Modin aims to not only optimize Pandas, but also provide a comprehensive, integrated toolkit for data scientists. We are actively developing data science tools such as DataFrame - spreadsheet integration, DataFrame algebra, progress bars, SQL queries on DataFrames, and more. Join the Discourse for the latest updates!

Modin Spreadsheet API: Render Dataframes as Spreadsheets

The Spreadsheet API for Modin allows you to render the dataframe as a spreadsheet to easily explore your data and perform operations on a graphical user interface. The API also includes features for recording the changes made to the dataframe and exporting them as reproducible code. Built on top of Modin and SlickGrid, the spreadsheet interface is able to provide interactive response times even at a scale of billions of rows. See our Modin Spreadsheet API documentation for more details.


Progress Bar

Visual progress bar for Dataframe operations such as groupby and fillna, as well as for file reading operations such as read_csv. Built using the tqdm library and Ray execution engine.

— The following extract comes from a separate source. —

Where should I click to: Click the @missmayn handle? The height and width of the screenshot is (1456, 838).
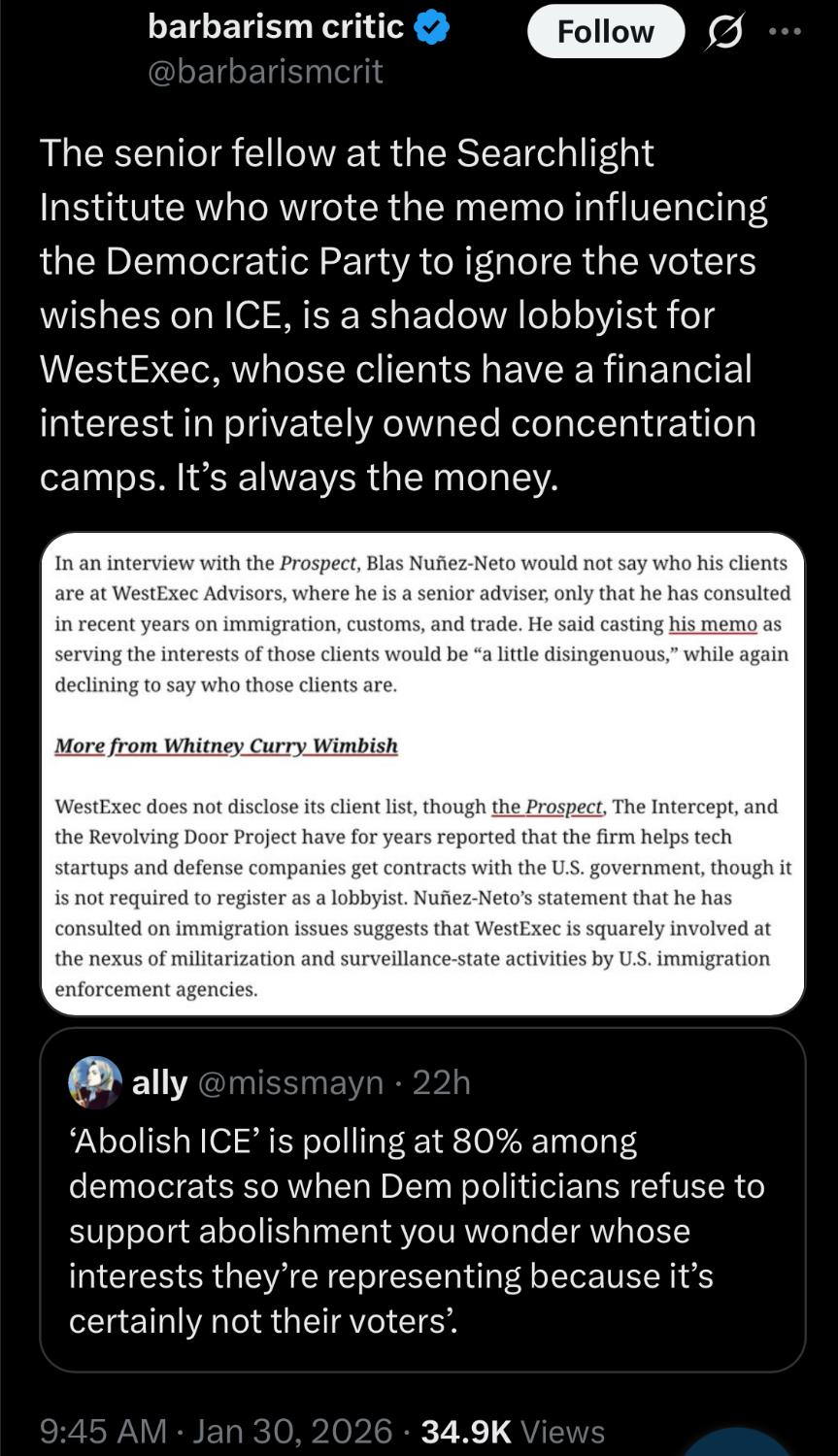[290, 1082]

See Progress Bar documentation for more details.


Dataframe Algebra

A minimal set of operators that can be composed to express any dataframe query for use in query planning and optimization. See our paper for more information, and full documentation is coming soon!

SQL on Modin Dataframes


Read about Modin Dataframe support for SQL queries in this recent blog post. Check out the Modin SQL documentation as well!

Distributed XGBoost on Modin

Modin provides an implementation of distributed XGBoost machine learning algorithm on Modin DataFrames. See our Distributed XGBoost on Modin documentation for details about installation and usage, as well as Modin XGBoost architecture documentation for information about implementation and internal execution flow.